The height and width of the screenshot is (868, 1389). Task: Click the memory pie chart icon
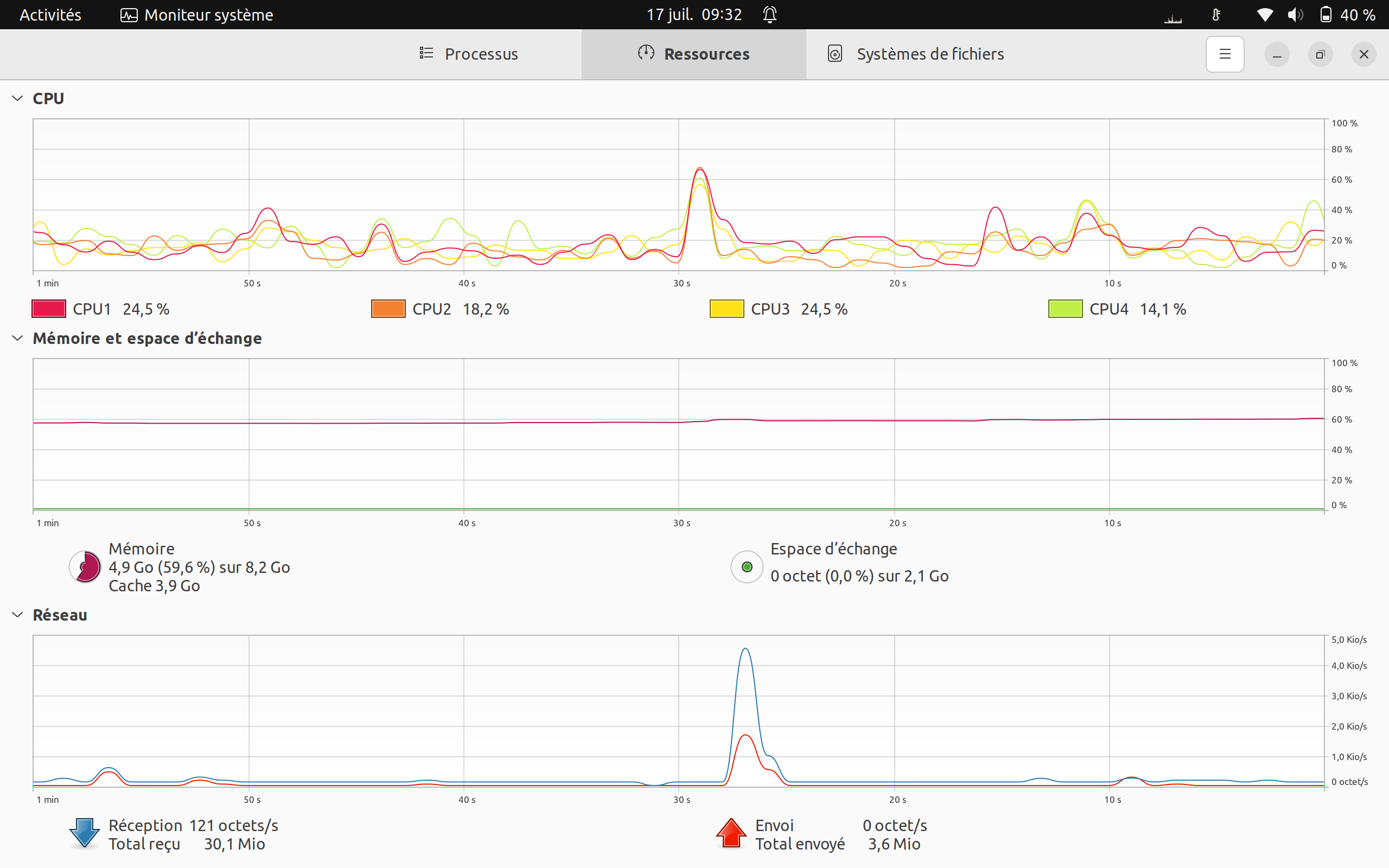coord(85,566)
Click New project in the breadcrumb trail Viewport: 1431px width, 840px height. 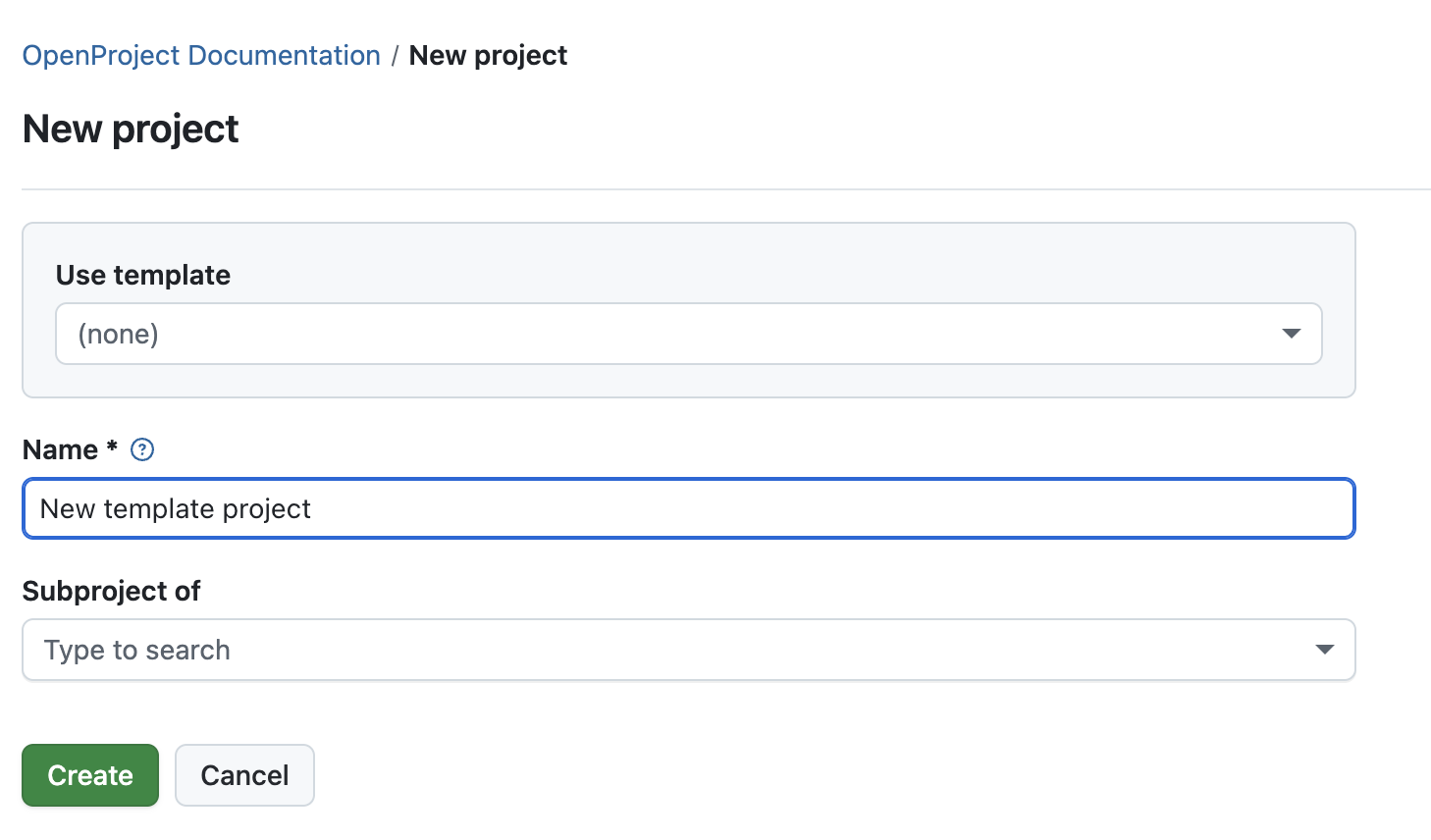(488, 55)
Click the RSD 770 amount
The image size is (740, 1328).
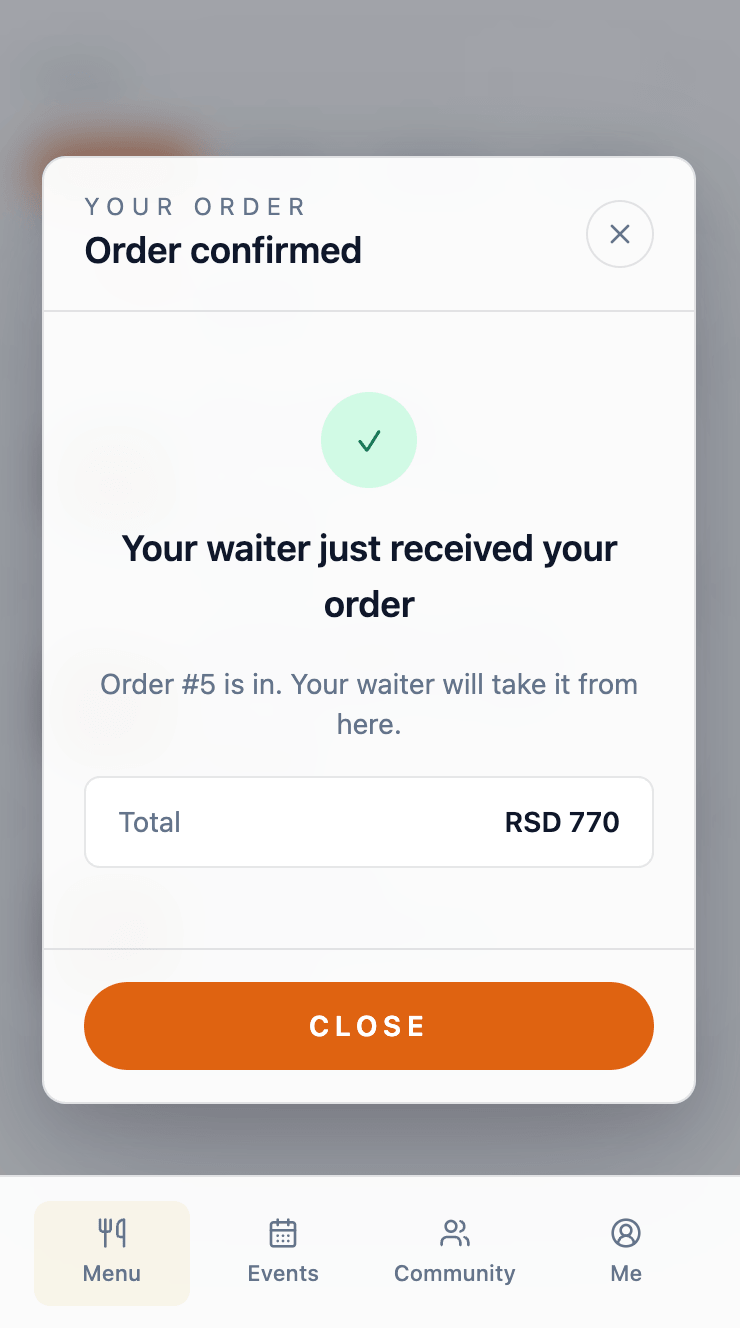click(x=562, y=822)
○ ○ ○ ○
**Problem to work on:** Starting at the line with "Click the RSD 770 amount", transcribe the listing above exactly through its last line. No picture belongs in the transcription.

**Exercise output:**
Click the RSD 770 amount
The image size is (740, 1328).
click(x=562, y=822)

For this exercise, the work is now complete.